Quem Ousa, Vence!

"Como se se pudesse matar o tempo sem lesar a eternidade" Henry Thoreau (1817 - 1862) Ano XII


Composição de um livro...

"It was noon in summer. The earth lay breathless in the heat, with its thousand tongues in wood and field too faint for their accustomed low, mysterious speech. The Long Island shore, white and crescented, bared its bosom like Danae to the golden embraces of the sun. In the meadows the heavy-crested grasses with nodding heads beat time to the sweet wash of waves upon the beach. Yellow spires of the golden-rod pierced the air like steeples. The tulip-tree, robed like a priest in fereal green, held up to heaven with branching arms a thousand golden chalices.

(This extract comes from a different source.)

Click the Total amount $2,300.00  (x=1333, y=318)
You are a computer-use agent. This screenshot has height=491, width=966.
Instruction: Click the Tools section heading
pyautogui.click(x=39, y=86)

Far away across the Sound lay the Connecticut shore trembling through mist, while behind me, from the green recesses of a deserted garden, the oriole poured forth his monotone of sorrow.

As I sauntered down the little path that led from the old house where I was boarding for the summer, to my favorite haunt by the sea-shore, with clouds of insects springing from the grass like a living spray at every step I took, I suddenly heard the saucy notes of that low-comedian of birds, the Bob o' Link. As I have always had a friendly feeling toward this ornithological farceur, I set to work to obtain an interview with him. I was not long in discovering his where abouts. He was sitting on the stump of a rail chattering vehemently, and as well as I understood his language, impudently; preening his feathers, cocking his head on one side, as if he had a passion for seeing Nature upside down, and shaking his wings as though he contemplated an immediate migration to the coast of Africa. About every half-minute or so he would suddenly leave his perch, and flying a little distance, flop into the long meadow-grass, whence instantly would proceed a most astounding vocal effort, after which he would reappear and resume his rail in triumph. His frequent journeys to the same spot led me to suspect that he had some private interest in that quarter - a nest, or a young bride perhaps, and that he was in fact passing his honey-moon, so I walked toward the place in which I saw him disappear last, determined to be a witness of his domestic bliss."

"Bob O'Link" (1861), Fitz James O'Brien (1828 - 1862).